Now we come to the most delightful of all forms of a log house. The one shown in Fig. 241 is a very simple one, such as might be built by any group of boys, but I have lived in such houses down South that were very much more elaborate. Frequently they have a second story which extends like the roof over the open gallery between the pens; the chimneys are at the gable ends, that is, on the outside of the house, and since we will have quite a space devoted to fireplaces and chimneys, it is only necessary to say here that in many portions of the South the fireplaces, while broad, are often quite shallow and not nearly so deep as some found in the old houses on Long Island, in New York, and the Eastern States. The open gallery makes a delightful, cool lounging place, also a place for the ladies to sit and sew, and serves as an open-air dining-room during the warm weather; this sort of house is inappropriate and ill fitted for the climate which produced the olebo, the mossback, and the Kanuck, but exactly suited for our Southern States and very pleasant even as far north as Ohio, Indiana, and Illinois. I have lived in one part of every summer for the last twenty-two years in the mountains of northern Pennsylvania.
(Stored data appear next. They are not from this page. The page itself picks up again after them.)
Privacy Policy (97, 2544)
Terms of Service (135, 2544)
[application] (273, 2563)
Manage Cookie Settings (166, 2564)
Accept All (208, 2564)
The saddle-bag may be built by boys with the two rooms ten by ten and a gallery six feet wide, or the two rooms six by six and a gallery five feet wide; the plan may be seen on the sketch below the house (Fig. 241).

Where you only expect to use the house in the summer months, a two-pen or saddle-bag can be used with comfort even in the Northern States, but in the winter-time in such States as Michigan and part of New York, the gallery would be filled up with drifting snow.